To do:
Reproduce each of the following rows verbatim, keeping every line unchanged.

Records supplied:
* * * * * * * * *

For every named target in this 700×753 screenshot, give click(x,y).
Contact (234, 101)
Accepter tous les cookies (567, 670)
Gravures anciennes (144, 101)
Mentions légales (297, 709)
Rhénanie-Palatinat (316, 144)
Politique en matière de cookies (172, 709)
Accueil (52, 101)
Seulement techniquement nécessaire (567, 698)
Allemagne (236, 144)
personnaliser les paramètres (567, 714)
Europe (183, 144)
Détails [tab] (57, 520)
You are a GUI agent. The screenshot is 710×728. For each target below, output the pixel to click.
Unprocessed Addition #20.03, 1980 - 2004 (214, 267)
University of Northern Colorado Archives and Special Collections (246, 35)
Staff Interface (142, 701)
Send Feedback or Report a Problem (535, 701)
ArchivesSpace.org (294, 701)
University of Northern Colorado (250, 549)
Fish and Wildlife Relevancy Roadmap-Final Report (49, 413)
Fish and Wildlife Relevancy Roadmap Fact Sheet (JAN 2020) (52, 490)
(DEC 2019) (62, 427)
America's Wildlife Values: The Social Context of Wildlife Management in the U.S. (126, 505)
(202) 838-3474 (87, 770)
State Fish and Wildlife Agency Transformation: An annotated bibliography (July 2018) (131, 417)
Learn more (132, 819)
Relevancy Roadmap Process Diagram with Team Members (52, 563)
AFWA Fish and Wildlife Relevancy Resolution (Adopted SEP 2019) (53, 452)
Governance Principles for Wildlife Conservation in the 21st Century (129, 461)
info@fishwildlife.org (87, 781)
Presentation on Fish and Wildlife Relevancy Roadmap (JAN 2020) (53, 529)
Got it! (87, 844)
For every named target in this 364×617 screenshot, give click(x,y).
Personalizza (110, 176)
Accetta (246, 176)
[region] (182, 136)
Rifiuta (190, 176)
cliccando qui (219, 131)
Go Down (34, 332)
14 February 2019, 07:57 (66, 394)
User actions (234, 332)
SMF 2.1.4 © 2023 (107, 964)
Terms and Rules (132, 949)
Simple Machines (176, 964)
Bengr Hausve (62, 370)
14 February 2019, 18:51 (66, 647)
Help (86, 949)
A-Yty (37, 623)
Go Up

* * * * * * * * *

Written answer:
For every named target in this 700×753 screenshot, give click(x,y).
Contact (234, 101)
Accepter tous les cookies (567, 670)
Gravures anciennes (144, 101)
Mentions légales (297, 709)
Rhénanie-Palatinat (316, 144)
Politique en matière de cookies (172, 709)
Accueil (52, 101)
Seulement techniquement nécessaire (567, 698)
Allemagne (236, 144)
personnaliser les paramètres (567, 714)
Europe (183, 144)
Détails [tab] (57, 520)
You are a GUI agent. The screenshot is 710×728. For each target below, output the pixel to click.
Unprocessed Addition #20.03, 1980 - 2004 (214, 267)
University of Northern Colorado Archives and Special Collections (246, 35)
Staff Interface (142, 701)
Send Feedback or Report a Problem (535, 701)
ArchivesSpace.org (294, 701)
University of Northern Colorado (250, 549)
Fish and Wildlife Relevancy Roadmap-Final Report (49, 413)
Fish and Wildlife Relevancy Roadmap Fact Sheet (JAN 2020) (52, 490)
(DEC 2019) (62, 427)
America's Wildlife Values: The Social Context of Wildlife Management in the U.S. (126, 505)
(202) 838-3474 (87, 770)
State Fish and Wildlife Agency Transformation: An annotated bibliography (July 2018) (131, 417)
Learn more (132, 819)
Relevancy Roadmap Process Diagram with Team Members (52, 563)
AFWA Fish and Wildlife Relevancy Resolution (Adopted SEP 2019) (53, 452)
Governance Principles for Wildlife Conservation in the 21st Century (129, 461)
info@fishwildlife.org (87, 781)
Presentation on Fish and Wildlife Relevancy Roadmap (JAN 2020) (53, 529)
Got it! (87, 844)
For every named target in this 364×617 screenshot, give click(x,y).
Personalizza (110, 176)
Accetta (246, 176)
[region] (182, 136)
Rifiuta (190, 176)
cliccando qui (219, 131)
Go Down (34, 332)
14 February 2019, 07:57 (66, 394)
User actions (234, 332)
SMF 2.1.4 © 2023 (107, 964)
Terms and Rules (132, 949)
Simple Machines (176, 964)
Bengr Hausve (62, 370)
14 February 2019, 18:51 (66, 647)
Help (86, 949)
A-Yty (37, 623)
Go Up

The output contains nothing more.